Mediterranean Cauliflower Salad - light meal or side salad
This refreshing Mediterranean Cauliflower Salad is a vibrant and healthy dish that can be served as a light meal or as a side salad. Packed with colorful vegetables, herbs, and a zesty lemon dressing, it’s perfect for warm days or any time you crave something light and nutritious.
Prep Time 15 minutes mins
Cook Time 10 minutes mins
Total Time 25 minutes mins
Course side salad
Cuisine Mediterranean
Servings 4 People
Calories 150 kcal
- 1 medium head cauliflower About 1.5 pounds, cut into florets.
- 1 cup cherry tomatoes Halved.
- 1 medium cucumber Diced.
- 1 medium bell pepper Red or yellow, diced.
- ½ medium red onion Finely chopped.
- ¼ cup Kalamata olives Pitted and sliced.
- ¼ cup feta cheese Crumpled (optional).
- ¼ cup fresh parsley Chopped.
- 3 tablespoons olive oil
- 2 tablespoons lemon juice
- 1 teaspoon dried oregano
- to taste salt
- to taste pepper
Bring a large pot of salted water to a boil. Add the cauliflower florets and cook for about 5-7 minutes until they are tender but still crisp. Drain and rinse under cold water to stop the cooking process. Set aside to cool.
In a large mixing bowl, combine the cherry tomatoes, cucumber, bell pepper, red onion, Kalamata olives, feta cheese (if using), and parsley.

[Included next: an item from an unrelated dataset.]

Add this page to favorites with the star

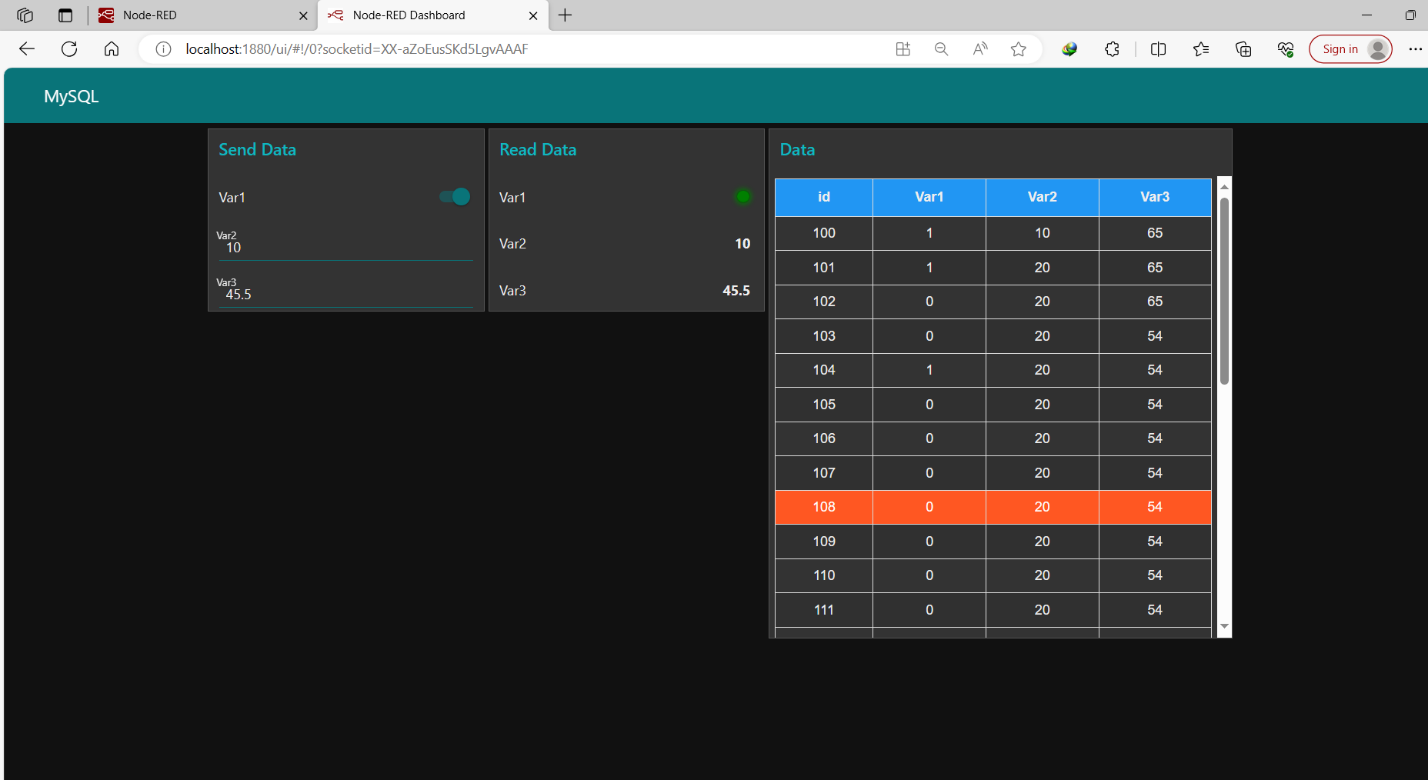(x=1018, y=48)
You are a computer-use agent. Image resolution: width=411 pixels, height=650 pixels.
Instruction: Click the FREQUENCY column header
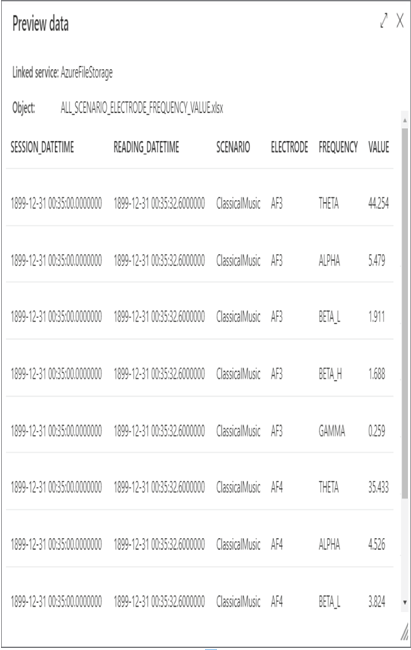pos(338,147)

In a small bowl, whisk together the olive oil, lemon juice, dried oregano, salt, and pepper until well blended.
Once the cauliflower has cooled, add it to the mixing bowl with the other vegetables. Drizzle the dressing over the salad and gently toss to combine all ingredients evenly.
Taste and adjust seasoning if necessary. Let the salad sit for about 10 minutes before serving to allow the flavors to meld.
Serve the salad as a refreshing light meal or as a side dish.
This salad can be made ahead of time and stored in the refrigerator for up to 2 days. Just keep in mind that the vegetables may become a little softer over time.
You can add grilled chicken or chickpeas for added protein, making it a heartier meal.